Part of the Bears' success in passing is a terrific receiving corps. Kendall Wright, who seems to be in his eleventh year on the Brazos, is the unquestioned leader of the pack. Josh Gordon, Terrance Williams, Tevin Reese, Lanear Sampson also all return, and probably Gordon has the best upside of the group. In the spring game, Griffin and Florence and Petty combined to throw for 587 yards and four touchdowns and threw to 17 different receivers. Eight different receivers had at least four catches for the day. Terrance Williams had nine catches for 123 yards and two TDs; Josh Gordon had seven for 69 yards, while Darius Jones and Levi Norwood had five apiece and Kendall Wright (4-91, TD), Antwan Goodley, Tevin Reese and Lanear Sampson each had four.
It is easy to lay the Bears' improvement in passing from 2009 to 2010 (37th to 19th) at Griffin's and his receivers' feet.
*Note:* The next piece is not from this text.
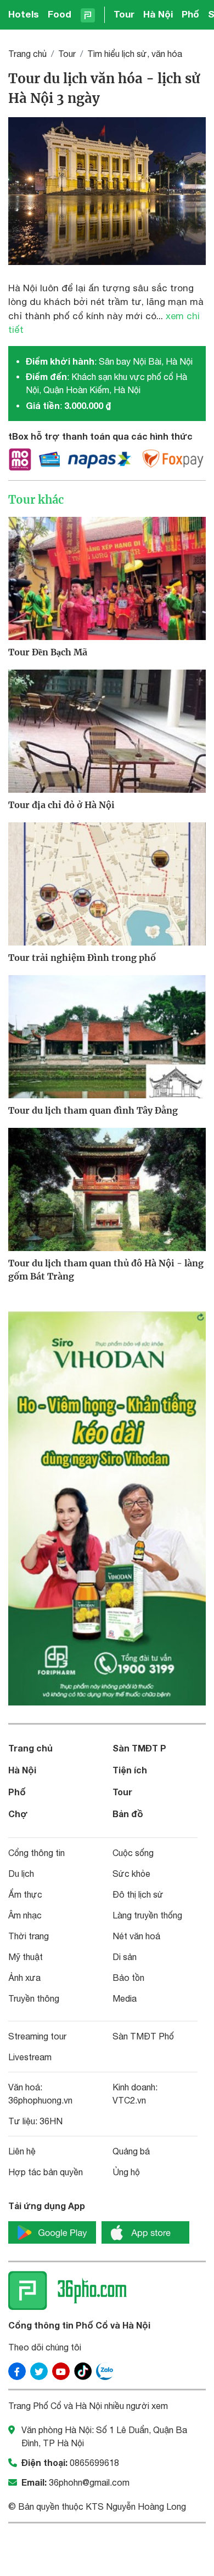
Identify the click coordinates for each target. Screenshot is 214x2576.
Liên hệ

But the Wimple suspects it had more to do with the Bears' newfound offensive balance (rushing game in 2009: 108th; in 2010: 24th). Because no viable replacement for all-Big12 back Jay Finley has emerged to date in Waco, it seems probable that all aspects of Baylor's offense will suffer next year. Imbalance is a defensive coordinator's best friend, and Baylor may sprout it in spades.
Seniors Terrance Ganaway and Isaac Williams, junior Jarred Salubi and sophomore Glasco Martin are all in the mix to tote the rock next season. Ganaway and Salubi averaged 6.4 and 6.7 yards per carry, respectively, last season. Salubi added 25 catches for 188 yards. Martin was still gaining confidence in his knee after tearing his ACL in 2009. "I’ve been working on getting my knee back," Martin said. "I wasn’t 100 percent last year, and I was kind of limited with my cutting. But I feel like I’ve been getting my cuts back, and I’m also running hard and breaking through tackles. I think I can get the dirty, grimy yards."
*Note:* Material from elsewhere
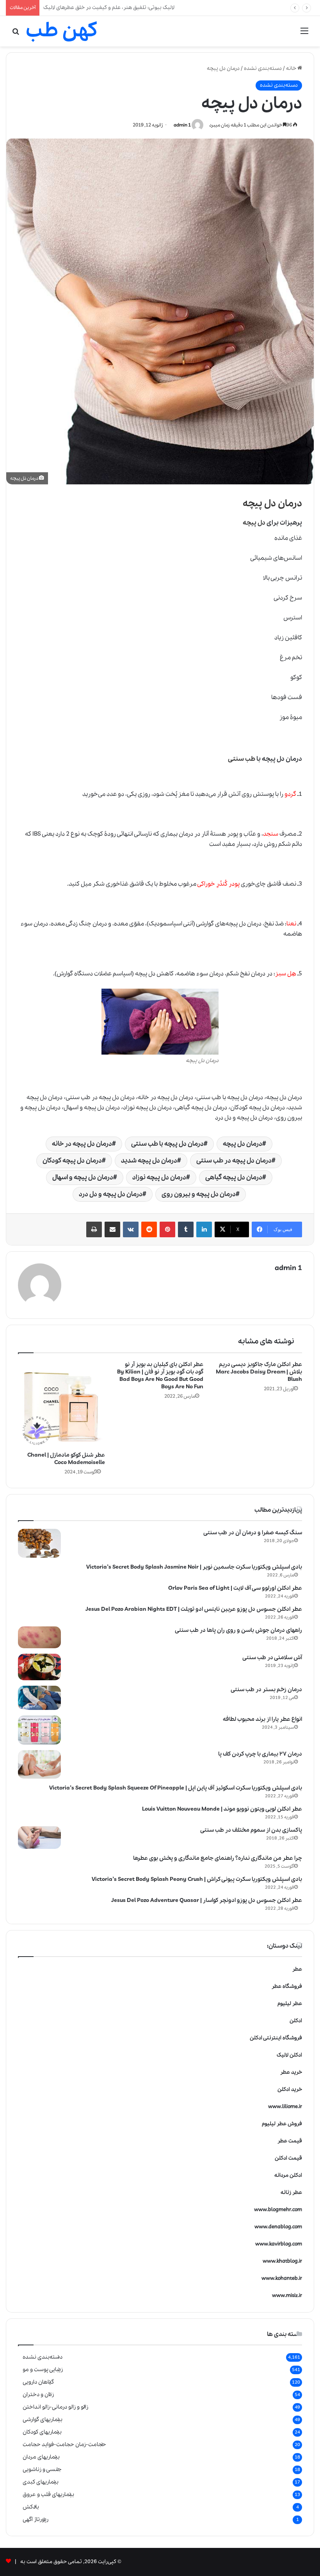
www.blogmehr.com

"They’re all good football players, so it’s going to be great competition to the end," Art Briles said. "We’d like for one or two to take charge, and I think that will happen as things progress... We will probably be jogging out for the first series against TCU (in the season opener) before we’re really sure who we’re going with. They’re all going to play. We’ll try to make it situational where we can use them as we need them... We’ll put all those guys out there and see what happens."
Seeing what happened in the spring game—the running game was barely discernable—does not bode well for the green and gold this fall.
Baylor throws its questionable rush attack into the fire right out of the chute, opening against TCU in Waco, followed by an off week and a 2A team (Stephen F. Austin) and then Rice to recuperate. Its Big 12-minus-2 schedule opens at Kansas State (which, if RB Bryce Brown isn't allowed to replace Daniel Thomas without the usual ineligible year for transfers, will bea considerably less formidable than last season) and then returns to Waco for Iowa State. 4-1 is a distinct possibility for the Bears prior to Columbus Day. After that, however, things get dicey. At A&M, Texas, at Oklahoma State, then Missouri make three likely losses, if not four, before a breather in Kansas. Oklahoma comes to Waco, and the season concludes at JerryWorld against Texas Tech.
If the Bears generate a running game that passes the laugh test, it'll be a second consecutive bowl season on the Brazos, barely.